The report titled “Below the radar: how central banks are investing unsustainably”, looks at the policies used by G20 and Eurosystem central banks on their non-monetary portfolios. The report identifies the shortcomings of these policies, notably revealing that a majority of these central banks do not have any public sustainable or responsible investment (SRI) policy while those that do overwhelmingly fail to consider the need to integrate climate impacts or goals.

Main findings:

  • Introducing climate criteria into non-policy portfolios is a first, easily implementable step to reduce central banks’ climate impact and demonstrate their seriousness when it comes to climate action.
  • Only a quarter of G20 central banks are nominally committed to investing responsibly, all of them from Europe. In the Eurosystem, eight central banks are still to adopt any kind of SRI approach.
  • Banque de France is the only central bank to consider the climate issue seriously in its investment policy, while the Bank of Finland made an encouraging announcement but is yet to disclose the criteria it will use. Only four central banks – in France, Slovenia, Germany and Switzerland – have some kind of fossil fuel restrictions. Apart from in France, these restrictions are especially limited and flawed, enabling banks to continue to finance fossil fuel expansion or the coal sector.
  • Central banks use five tricks to paint themselves as responsible investors while continuing to invest in major polluters: maintaining opacity; investing in green bonds; waving the principles for responsible investment (PRI); focusing on “best-in-class” approach; and settling for toothless international norms. Out of fourteen Eurosystem central banks with SRI policies, nine are highly opaque, including six that do not disclose any credible information to justify their SRI claims.

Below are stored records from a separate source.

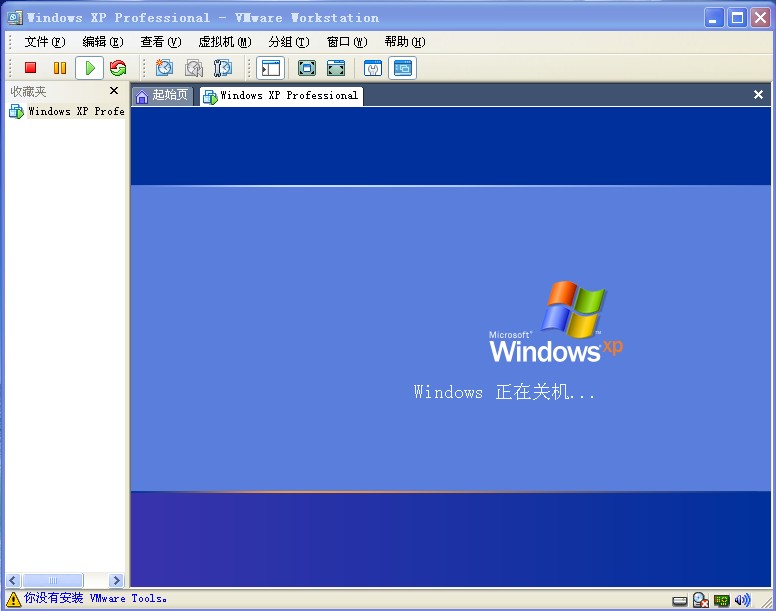The height and width of the screenshot is (611, 776).
Task: Open the Snapshot Manager icon
Action: (x=222, y=68)
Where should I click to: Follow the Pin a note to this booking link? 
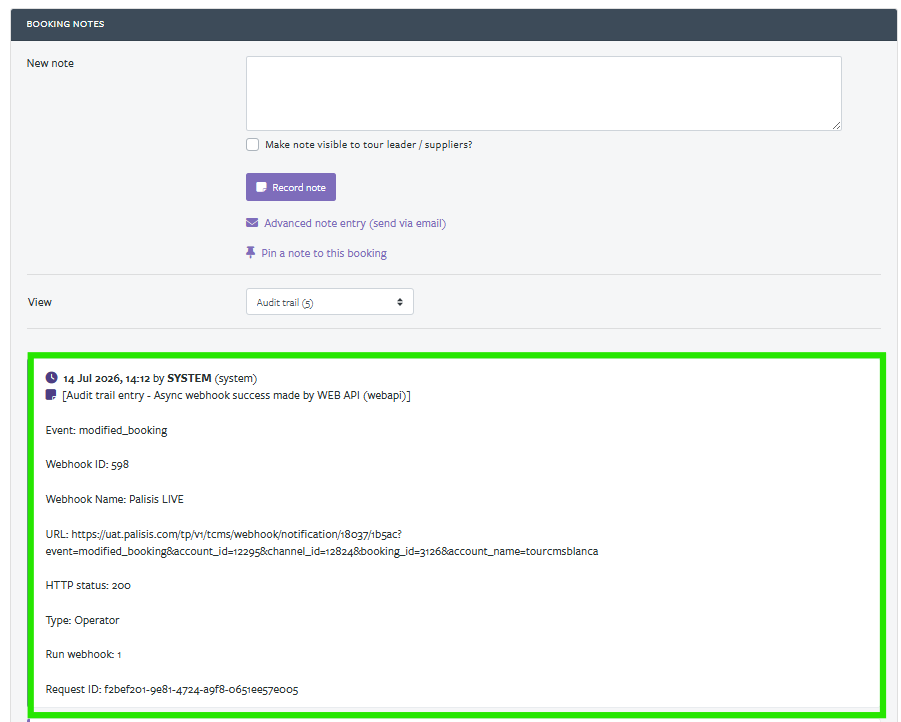(x=324, y=254)
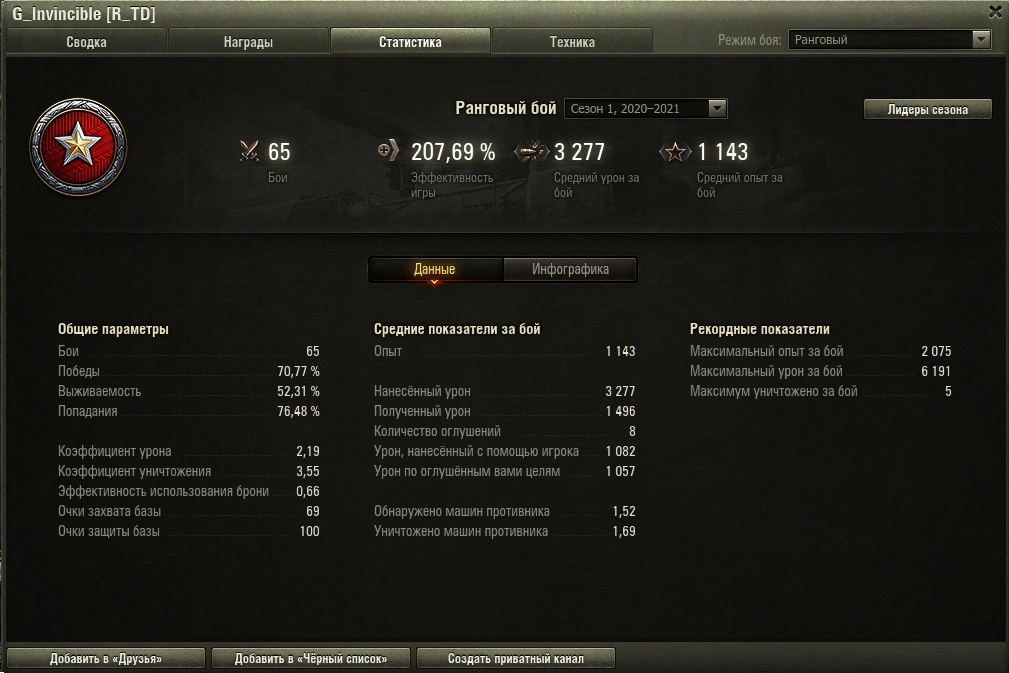Switch to the Данные view

[435, 269]
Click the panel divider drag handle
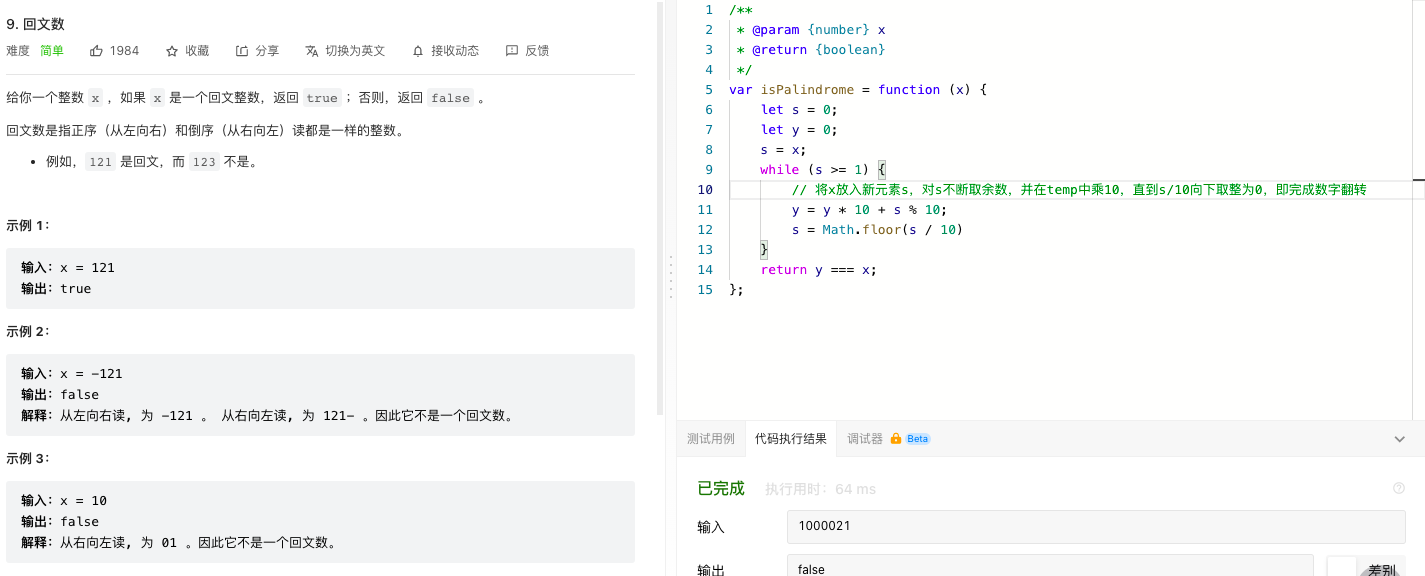 (671, 276)
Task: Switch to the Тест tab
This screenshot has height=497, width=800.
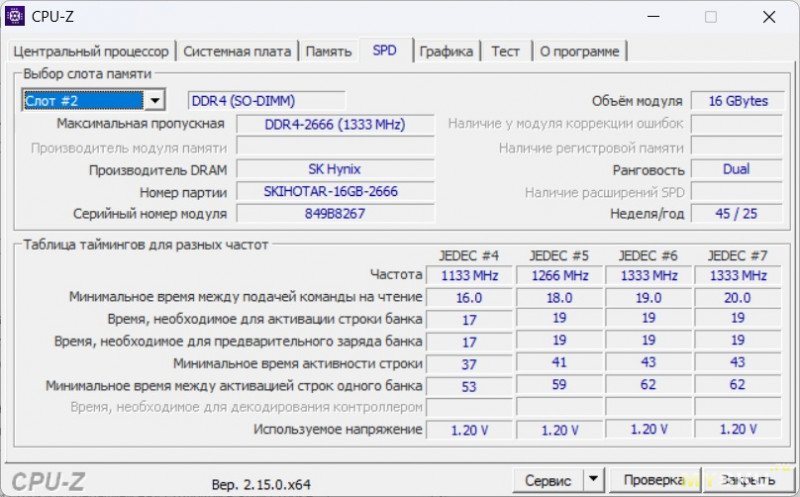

The report urges central banks to adopt strong policies that include: 1) a general commitment to align on a 1.5°C trajectory and to exit fossil fuels by 2050; 2) a fossil fuel policy that bars investment in companies that develop new fossil fuel production projects; 3) a paris-aligned coal exit policy; 4) a policy regarding unconventional oil and gas. Beyond non-policy portfolio, the report calls on central banks to decarbonize their monetary policy – starting with their quantitative easing programs and collateral frameworks – and on the Network For Greening the Financial System (NGFS) to push these recommendations.